### Extrait du texte
□ □ □ □ □ □ □

Rembrandt (1606-1669) ne fait pas partie de ces artistes maudits. De son vivant, il fut très vite célèbre, respecté et reconnu. C’est une succession de deuils qui l’entraine vers la faillite et le déclin social. Ne cessant jamais de créer, ces circonstances dramatiques ont évidemment prise sur son art. Mais elle se traduit par une quête incessante de représentation des émotions de l’être humain.
Chacun des trois tableaux achetés par Edouard André et Nélie Jacquemart, [- Le Repas des pèlerins d’Emmaüs (1629), le Portrait de la princesse Amalia van Solms (1632) et le Portrait du Docteur Arnold Tholinx (1656)] -, illustrent une époque différente et fondamentale de la création de Rembrandt. Depuis ses premières années au succès fulgurant, jusqu’à ses années de maturité artistique.
Ces trois œuvres résument à elles-seules la recherche esthétique de Rembrandt : une peinture du réel qui porte le regard au-delà de ce qui est visible.
En effet, son style évolue rapidement vers une peinture intimiste où la lumière divulgue tout le mystère de l’âme humaine. Formé à Leyde auprès du peintre romaniste Pieter Lastman (1583-1633), il dénote de la « peinture fine » de l’Ecole de Leyde par ses jeux de lumière qui évoquent déjà ceux de Gustave Doré ou de Gustave Moreau. Dans Siméon et l’Enfant Jésus dans le Temple, la divinité est incarnée par la lumière seule.
Lorsqu’il s’installe à Amsterdam en 1631, il adhère immédiatement au caravagisme diffusé dans le nord par les peintres hollandais Gérard van Honthorst et Dirck van Baburen qui séjournèrent en Italie.
Le clair-obscur lui permet d’accentuer l’intensité de l’action qui se joue et des sentiments humains. Les compositions religieuses dans lesquelles il s’approprie le ténébrisme, deviennent ainsi de véritables supports à la méditation.
Le Repas des Pèlerins d’Emmaüs témoigne de sa recherche constante de faire correspondre le fond et la forme : la lumière dévoile « les 3 stades de la conscience » (avant, pendant et après la prise de conscience du Miracle).
Dans la représentation de Saint Paul assis à sa table de travail, la source de lumière extérieure à la composition, et celle née du livre, interrogent avec subtilité le rapport entre l’homme et le divin. Synthèse exceptionnelle entre majesté et simplicité.

□ □ □ □ □ □ □

### Données fournies

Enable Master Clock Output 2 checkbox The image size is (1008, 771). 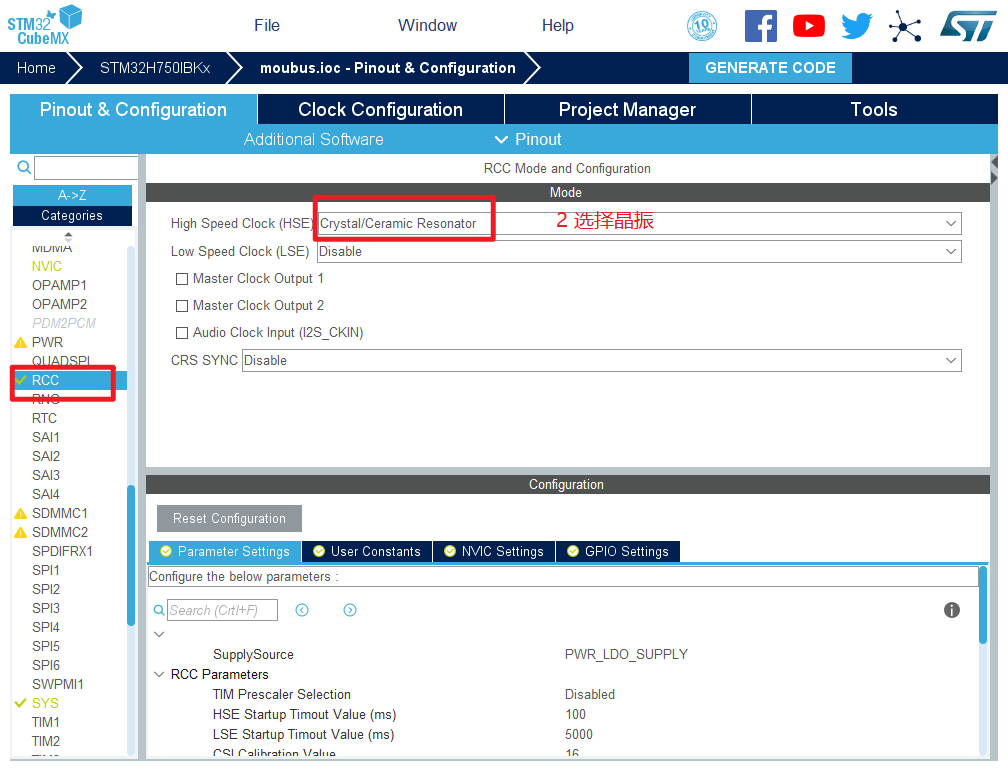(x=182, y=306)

□ □ □ □ □ □ □

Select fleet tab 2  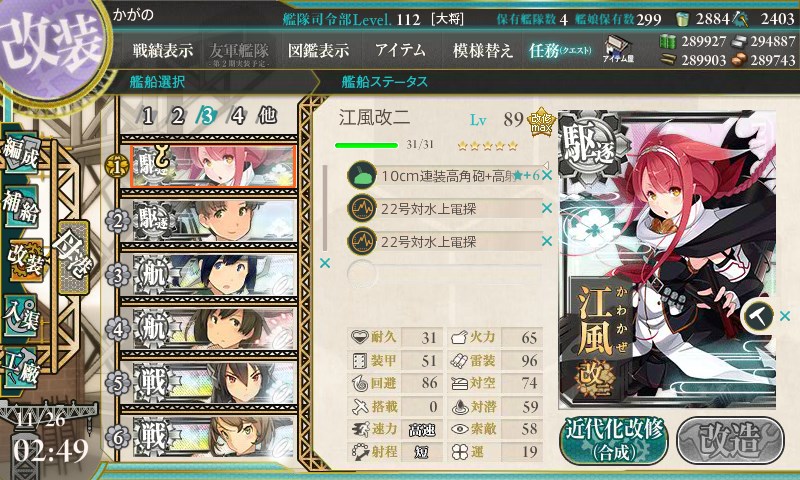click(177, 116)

□ □ □ □ □ □ □

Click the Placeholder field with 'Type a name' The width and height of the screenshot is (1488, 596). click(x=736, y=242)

□ □ □ □ □ □ □

### Liste des consignes
[1] D'après le texte sur Rembrandt, auprès de quel peintre l'artiste s'est-il formé à Leyde ?
[2] Poursuivez le texte sur Rembrandt en reprenant après sa dernière phrase.

### Résultats
[1] Auprès du peintre romaniste Pieter Lastman (1583-1633).

[2]
Le souci de réalisme se manifeste également dans sa pratique quotidienne du dessin. Les études d’instants saisis au vol sont remarquables par la spontanéité du trait mais aussi la précision et l’exactitude du mouvement.
Désireux avant tout de révéler la psychologie de ses modèles, Rembrandt portraitiste rejette toute idéalisation. Qu’il s’agisse d’œuvres de commande ou d’autoportraits il reste fidèle à la stricte réalité des traits et expressions, comme le portrait disgracieux de la princesse Amalia van Solms. Les richesses du Nouveau Monde parvenues par bateaux dans les ports d’Amsterdam lui ouvrent les portes du rêve, mais s’il affuble ses modèles de tissus orientaux, il reproduit fidèlement leurs visages hollandais.
Sa quête de vérité se traduit techniquement dans une facture de plus en plus suggestive. A la fois granuleuse et vaporeuse, elle opère comme une sorte d’émiettement de matière dont chaque grain serait porteur de lumière. La touche, qui demeure visible dès les premiers autoportraits, s’adapte aux textures : fine pour le visage, épaisse pour les tissus. Rembrandt montre la peinture en train de se faire. La préparation est sous-jacente derrière les pans de peinture brute qui montre la vitesse du geste. Allant à l’encontre des règles du genre, une partie du visage reste dans l’ombre, demandant au spectateur de le compléter par son imagination.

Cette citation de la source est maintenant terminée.